東京〜福島間の330kmを4日間で走る!?IAU24時間走で優勝した井上真悟選手にインタビュー
Dec 12, 2016 / MOTIVATION
Apr 26, 2019 Updated
2016年11月19〜20日に台湾で開催された『IAU24時間走アジア・オセアニア選手権』。そこで見事に優勝を飾ったのが、ウルトラマラソンランナーの井上真悟選手です。今回は井上選手から、競技に取り組む理由や日々のトレーニング等について、詳しく詳しくお話を伺いました。
結果を求めて走り続ける理由
素晴らしい逆転劇から『IAU24時間走アジア・オセアニア選手権』で優勝した井上選手。しかし高気温下ということもあり、実は19時間が経過した頃、熱中症で倒れてしまったと言います。

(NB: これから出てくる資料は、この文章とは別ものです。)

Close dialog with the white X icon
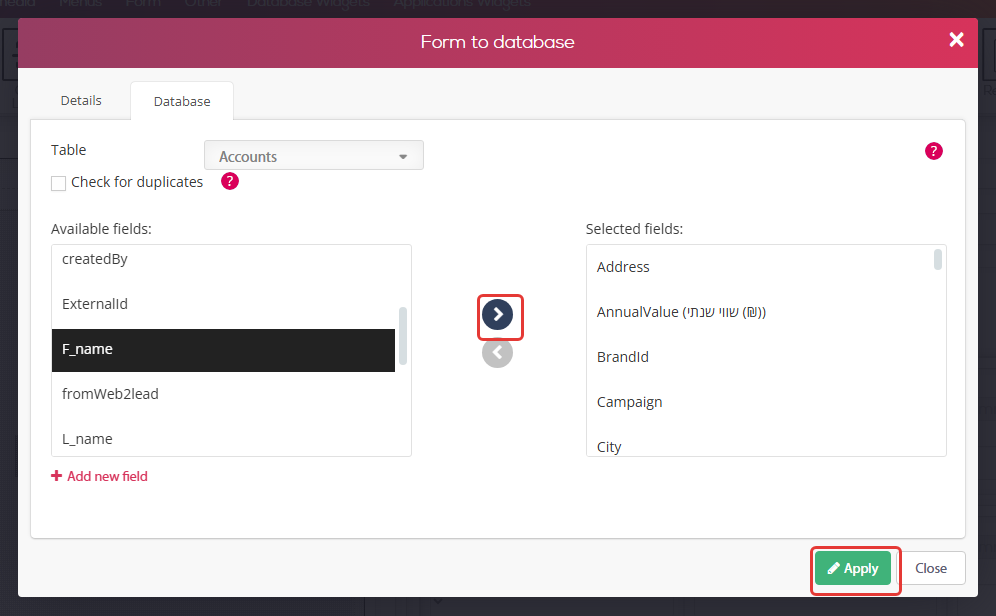The height and width of the screenshot is (616, 996). 957,40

「一度は入賞さえ絶望的に思えていたので、優勝という結果には自分でも驚いています。しかし倒れた直後、サポートスタッフが迅速に補給を手伝ってくれました。ラスト1時間のタイミングではトップとの正確な距離差も教えてくださり、だからこそ、諦めず最後で勝機を見出すことができたのだと思います。」
24時間でどれだけ多く走れるかを競う24時間走。シンプルに感じる競技ながら、情報戦略など非常に奥深く、優勝という結果は井上選手1人で得られたものではないようです。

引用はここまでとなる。